* [Objective]: Reproduce the following data verbatim, line by line, with no changes.

**********

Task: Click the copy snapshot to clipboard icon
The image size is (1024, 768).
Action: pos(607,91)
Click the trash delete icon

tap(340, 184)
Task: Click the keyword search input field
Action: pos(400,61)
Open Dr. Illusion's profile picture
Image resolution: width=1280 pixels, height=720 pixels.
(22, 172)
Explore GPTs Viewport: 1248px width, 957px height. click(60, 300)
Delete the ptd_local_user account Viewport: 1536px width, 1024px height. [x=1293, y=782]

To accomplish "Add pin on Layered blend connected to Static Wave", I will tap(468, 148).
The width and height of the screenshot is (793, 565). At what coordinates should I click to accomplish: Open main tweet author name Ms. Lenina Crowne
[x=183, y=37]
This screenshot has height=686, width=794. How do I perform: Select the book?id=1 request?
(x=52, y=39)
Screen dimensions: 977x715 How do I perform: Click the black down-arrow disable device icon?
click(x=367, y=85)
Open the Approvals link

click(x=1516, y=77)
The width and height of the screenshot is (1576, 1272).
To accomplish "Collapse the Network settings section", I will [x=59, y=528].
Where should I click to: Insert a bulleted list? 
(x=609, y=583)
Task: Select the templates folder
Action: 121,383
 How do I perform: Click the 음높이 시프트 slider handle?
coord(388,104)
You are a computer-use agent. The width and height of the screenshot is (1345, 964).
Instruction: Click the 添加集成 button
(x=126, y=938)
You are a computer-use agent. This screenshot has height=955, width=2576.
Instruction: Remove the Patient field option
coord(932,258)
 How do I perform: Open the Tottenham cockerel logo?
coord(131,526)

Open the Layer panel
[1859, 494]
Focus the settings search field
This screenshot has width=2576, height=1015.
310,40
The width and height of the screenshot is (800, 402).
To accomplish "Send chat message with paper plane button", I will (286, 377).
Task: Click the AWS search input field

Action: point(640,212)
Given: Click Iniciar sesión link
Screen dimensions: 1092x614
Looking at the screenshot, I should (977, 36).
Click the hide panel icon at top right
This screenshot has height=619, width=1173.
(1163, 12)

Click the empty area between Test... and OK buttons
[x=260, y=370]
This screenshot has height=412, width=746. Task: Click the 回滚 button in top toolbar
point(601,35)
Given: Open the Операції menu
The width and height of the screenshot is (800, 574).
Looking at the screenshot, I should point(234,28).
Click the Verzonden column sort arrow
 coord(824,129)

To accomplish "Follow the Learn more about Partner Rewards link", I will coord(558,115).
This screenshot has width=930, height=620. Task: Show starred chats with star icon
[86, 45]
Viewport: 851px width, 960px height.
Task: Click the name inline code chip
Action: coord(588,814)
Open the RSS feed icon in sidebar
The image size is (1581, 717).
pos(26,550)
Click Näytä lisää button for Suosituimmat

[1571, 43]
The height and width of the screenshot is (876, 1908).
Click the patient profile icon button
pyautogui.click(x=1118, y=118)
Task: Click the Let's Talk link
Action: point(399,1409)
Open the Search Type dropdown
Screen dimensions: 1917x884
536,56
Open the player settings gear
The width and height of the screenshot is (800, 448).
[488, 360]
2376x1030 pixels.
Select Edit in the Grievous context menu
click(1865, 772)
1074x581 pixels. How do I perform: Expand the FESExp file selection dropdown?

**********

* [Task response]:
Task: Click the copy snapshot to clipboard icon
The image size is (1024, 768).
Action: pos(607,91)
Click the trash delete icon

tap(340, 184)
Task: Click the keyword search input field
Action: pos(400,61)
Open Dr. Illusion's profile picture
Image resolution: width=1280 pixels, height=720 pixels.
(22, 172)
Explore GPTs Viewport: 1248px width, 957px height. click(60, 300)
Delete the ptd_local_user account Viewport: 1536px width, 1024px height. [x=1293, y=782]

To accomplish "Add pin on Layered blend connected to Static Wave", I will tap(468, 148).
The width and height of the screenshot is (793, 565). At what coordinates should I click to accomplish: Open main tweet author name Ms. Lenina Crowne
[x=183, y=37]
This screenshot has height=686, width=794. How do I perform: Select the book?id=1 request?
(x=52, y=39)
Screen dimensions: 977x715 How do I perform: Click the black down-arrow disable device icon?
click(x=367, y=85)
Open the Approvals link

click(x=1516, y=77)
The width and height of the screenshot is (1576, 1272).
To accomplish "Collapse the Network settings section", I will [x=59, y=528].
Where should I click to: Insert a bulleted list? 
(x=609, y=583)
Task: Select the templates folder
Action: 121,383
 How do I perform: Click the 음높이 시프트 slider handle?
coord(388,104)
You are a computer-use agent. The width and height of the screenshot is (1345, 964).
Instruction: Click the 添加集成 button
(x=126, y=938)
You are a computer-use agent. This screenshot has height=955, width=2576.
Instruction: Remove the Patient field option
coord(932,258)
 How do I perform: Open the Tottenham cockerel logo?
coord(131,526)

Open the Layer panel
[1859, 494]
Focus the settings search field
This screenshot has width=2576, height=1015.
310,40
The width and height of the screenshot is (800, 402).
To accomplish "Send chat message with paper plane button", I will (286, 377).
Task: Click the AWS search input field

Action: point(640,212)
Given: Click Iniciar sesión link
Screen dimensions: 1092x614
Looking at the screenshot, I should (977, 36).
Click the hide panel icon at top right
This screenshot has height=619, width=1173.
(1163, 12)

Click the empty area between Test... and OK buttons
[x=260, y=370]
This screenshot has height=412, width=746. Task: Click the 回滚 button in top toolbar
point(601,35)
Given: Open the Операції menu
The width and height of the screenshot is (800, 574).
Looking at the screenshot, I should point(234,28).
Click the Verzonden column sort arrow
 coord(824,129)

To accomplish "Follow the Learn more about Partner Rewards link", I will coord(558,115).
This screenshot has width=930, height=620. Task: Show starred chats with star icon
[86, 45]
Viewport: 851px width, 960px height.
Task: Click the name inline code chip
Action: coord(588,814)
Open the RSS feed icon in sidebar
The image size is (1581, 717).
pos(26,550)
Click Näytä lisää button for Suosituimmat

[1571, 43]
The height and width of the screenshot is (876, 1908).
Click the patient profile icon button
pyautogui.click(x=1118, y=118)
Task: Click the Let's Talk link
Action: point(399,1409)
Open the Search Type dropdown
Screen dimensions: 1917x884
536,56
Open the player settings gear
The width and height of the screenshot is (800, 448).
[488, 360]
2376x1030 pixels.
Select Edit in the Grievous context menu
click(1865, 772)
1074x581 pixels. How do I perform: Expand the FESExp file selection dropdown?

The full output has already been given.